Se la malattia è cronica o invalidante, il lavoratore può essere riconosciuto come persona con disabilità. In questo caso, prima di procedere con il licenziamento, il datore ha l’obbligo di:

  • Valutare eventuali soluzioni di adattamento del posto di lavoro

  • Considerare il reimpiego in mansioni compatibili

  • Dimostrare che non esistono alternative praticabili

Se il datore non adempie a queste verifiche, il licenziamento potrebbe essere considerato discriminatorio o illegittimo.

Il lavoratore può impugnare il licenziamento?

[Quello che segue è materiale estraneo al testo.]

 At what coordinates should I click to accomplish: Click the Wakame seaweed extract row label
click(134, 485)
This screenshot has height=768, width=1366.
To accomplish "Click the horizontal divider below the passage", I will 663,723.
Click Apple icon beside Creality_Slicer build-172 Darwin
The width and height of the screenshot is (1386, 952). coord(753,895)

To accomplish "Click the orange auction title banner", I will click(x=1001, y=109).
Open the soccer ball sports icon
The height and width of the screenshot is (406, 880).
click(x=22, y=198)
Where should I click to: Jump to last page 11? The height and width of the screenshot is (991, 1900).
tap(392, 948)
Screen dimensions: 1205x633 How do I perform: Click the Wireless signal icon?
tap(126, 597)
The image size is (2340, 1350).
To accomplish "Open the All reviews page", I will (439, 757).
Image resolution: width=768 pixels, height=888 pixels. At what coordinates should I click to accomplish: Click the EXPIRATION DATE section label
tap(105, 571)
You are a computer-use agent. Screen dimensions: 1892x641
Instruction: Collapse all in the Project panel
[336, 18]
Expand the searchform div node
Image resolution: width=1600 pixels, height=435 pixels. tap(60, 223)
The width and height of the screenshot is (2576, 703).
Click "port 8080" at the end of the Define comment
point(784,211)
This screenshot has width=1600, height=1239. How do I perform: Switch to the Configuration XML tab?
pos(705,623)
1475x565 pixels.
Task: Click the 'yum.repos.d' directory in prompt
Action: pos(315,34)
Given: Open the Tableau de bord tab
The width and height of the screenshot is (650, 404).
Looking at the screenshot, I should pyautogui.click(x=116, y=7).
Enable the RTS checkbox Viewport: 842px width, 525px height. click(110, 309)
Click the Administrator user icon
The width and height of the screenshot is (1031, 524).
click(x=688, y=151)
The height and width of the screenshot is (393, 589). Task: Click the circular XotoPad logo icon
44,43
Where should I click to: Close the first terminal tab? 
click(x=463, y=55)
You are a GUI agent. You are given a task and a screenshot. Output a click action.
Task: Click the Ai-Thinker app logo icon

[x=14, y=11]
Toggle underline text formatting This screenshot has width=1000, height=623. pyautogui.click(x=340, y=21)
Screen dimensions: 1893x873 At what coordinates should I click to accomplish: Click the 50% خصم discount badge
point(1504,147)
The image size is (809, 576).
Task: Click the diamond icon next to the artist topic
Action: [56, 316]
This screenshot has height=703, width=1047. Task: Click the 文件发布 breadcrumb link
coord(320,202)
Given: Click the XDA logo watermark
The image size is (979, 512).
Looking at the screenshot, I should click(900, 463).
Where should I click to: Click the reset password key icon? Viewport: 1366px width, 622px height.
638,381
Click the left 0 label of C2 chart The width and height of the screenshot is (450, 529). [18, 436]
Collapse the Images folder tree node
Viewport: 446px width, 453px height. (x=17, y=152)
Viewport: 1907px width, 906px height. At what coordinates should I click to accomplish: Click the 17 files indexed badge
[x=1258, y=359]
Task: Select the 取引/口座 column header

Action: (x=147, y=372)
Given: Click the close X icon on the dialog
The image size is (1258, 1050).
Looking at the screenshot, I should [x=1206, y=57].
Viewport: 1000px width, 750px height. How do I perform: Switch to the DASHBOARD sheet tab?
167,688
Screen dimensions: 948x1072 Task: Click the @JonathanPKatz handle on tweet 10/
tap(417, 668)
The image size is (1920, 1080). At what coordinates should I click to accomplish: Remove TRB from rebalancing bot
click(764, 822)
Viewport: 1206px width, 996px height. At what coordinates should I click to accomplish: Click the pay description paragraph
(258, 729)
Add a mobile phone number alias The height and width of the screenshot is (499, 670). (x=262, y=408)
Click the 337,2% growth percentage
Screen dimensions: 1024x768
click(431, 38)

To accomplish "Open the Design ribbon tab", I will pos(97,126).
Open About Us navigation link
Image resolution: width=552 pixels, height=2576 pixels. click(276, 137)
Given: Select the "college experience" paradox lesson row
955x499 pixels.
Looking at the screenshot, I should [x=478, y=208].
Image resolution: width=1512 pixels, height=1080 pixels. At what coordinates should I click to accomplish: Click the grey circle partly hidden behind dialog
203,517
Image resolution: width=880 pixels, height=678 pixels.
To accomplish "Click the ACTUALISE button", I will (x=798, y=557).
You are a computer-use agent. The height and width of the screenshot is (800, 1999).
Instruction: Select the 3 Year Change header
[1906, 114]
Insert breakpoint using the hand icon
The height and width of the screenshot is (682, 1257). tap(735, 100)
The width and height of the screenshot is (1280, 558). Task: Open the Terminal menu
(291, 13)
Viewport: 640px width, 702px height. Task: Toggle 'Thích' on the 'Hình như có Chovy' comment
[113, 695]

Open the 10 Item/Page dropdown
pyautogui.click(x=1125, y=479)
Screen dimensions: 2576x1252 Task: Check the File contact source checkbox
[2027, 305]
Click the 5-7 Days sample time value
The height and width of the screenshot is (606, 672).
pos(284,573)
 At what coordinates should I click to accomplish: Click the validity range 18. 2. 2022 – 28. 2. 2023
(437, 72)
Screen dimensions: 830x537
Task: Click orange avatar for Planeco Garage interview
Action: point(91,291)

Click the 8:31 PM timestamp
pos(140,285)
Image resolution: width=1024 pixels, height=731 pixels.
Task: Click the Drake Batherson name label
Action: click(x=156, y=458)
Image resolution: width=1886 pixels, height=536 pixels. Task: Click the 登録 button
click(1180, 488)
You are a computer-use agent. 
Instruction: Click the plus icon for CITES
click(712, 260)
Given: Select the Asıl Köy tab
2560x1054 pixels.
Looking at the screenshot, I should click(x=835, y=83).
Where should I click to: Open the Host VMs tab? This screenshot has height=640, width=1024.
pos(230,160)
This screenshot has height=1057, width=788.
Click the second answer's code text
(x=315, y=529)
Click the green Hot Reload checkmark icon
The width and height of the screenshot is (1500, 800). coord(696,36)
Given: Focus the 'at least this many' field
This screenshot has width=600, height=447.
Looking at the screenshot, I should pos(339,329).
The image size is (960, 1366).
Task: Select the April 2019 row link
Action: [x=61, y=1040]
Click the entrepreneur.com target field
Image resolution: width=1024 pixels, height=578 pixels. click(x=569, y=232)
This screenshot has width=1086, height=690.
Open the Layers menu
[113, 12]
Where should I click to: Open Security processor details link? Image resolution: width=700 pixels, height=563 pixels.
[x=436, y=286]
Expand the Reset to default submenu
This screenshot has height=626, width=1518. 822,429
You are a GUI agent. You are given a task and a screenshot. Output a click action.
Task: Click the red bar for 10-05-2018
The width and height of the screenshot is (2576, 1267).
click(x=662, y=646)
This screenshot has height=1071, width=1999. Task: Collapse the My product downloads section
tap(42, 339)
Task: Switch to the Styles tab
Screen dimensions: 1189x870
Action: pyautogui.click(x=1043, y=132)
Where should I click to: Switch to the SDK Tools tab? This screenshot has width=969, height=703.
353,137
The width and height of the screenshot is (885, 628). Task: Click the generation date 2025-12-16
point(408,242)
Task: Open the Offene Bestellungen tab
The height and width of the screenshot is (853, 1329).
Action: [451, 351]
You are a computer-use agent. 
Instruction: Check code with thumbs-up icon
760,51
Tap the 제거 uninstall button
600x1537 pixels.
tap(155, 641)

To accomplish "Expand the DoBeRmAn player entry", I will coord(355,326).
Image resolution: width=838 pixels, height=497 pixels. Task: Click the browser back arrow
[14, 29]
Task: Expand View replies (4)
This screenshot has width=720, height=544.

Sì, il lavoratore può impugnare il licenziamento per malattia prolungata se ritiene che:

  • Il comporto non sia stato effettivamente superato

  • La documentazione non sia corretta o aggiornata

  • La decisione del datore sia affrettata o discriminatoria

  • Non sia stata valutata la possibilità di mansioni alternative

L’impugnazione deve avvenire:

  • Entro 60 giorni dalla ricezione della lettera

  • Mediante comunicazione scritta, anche tramite sindacato o avvocato

  • Con eventuale ricorso giudiziale entro 180 giorni

In caso di accoglimento, il giudice può ordinare:

  • Il reintegro nel posto di lavoro

  • Un risarcimento economico

  • Il pagamento dei contributi previdenziali mancanti

Differenze tra licenziamento e invalidità

La cessazione del contratto per malattia non coincide con il riconoscimento dell’invalidità. Infatti:

  • Il licenziamento per comporto riguarda l’impossibilità temporanea o definitiva di lavorare

  • L’invalidità civile o da lavoro è un procedimento medico-legale separato, gestito dall’INPS o da altri enti

Il lavoratore può essere licenziato per malattia anche se non è stato ancora riconosciuto invalido, purché siano rispettate le condizioni previste dal contratto.

Conclusione

Il licenziamento per malattia prolungata è consentito dalla legge, ma solo dopo il superamento del periodo di comporto previsto dal contratto collettivo applicabile. Il datore di lavoro deve agire nel rispetto della normativa, della correttezza formale e delle tutele riconosciute al dipendente.

Per il lavoratore, conoscere i propri diritti è fondamentale per evitare licenziamenti illegittimi e per affrontare con consapevolezza un momento complesso della propria vita lavorativa. Dove possibile, la ricollocazione o la risoluzione consensuale restano soluzioni preferibili rispetto al recesso unilaterale.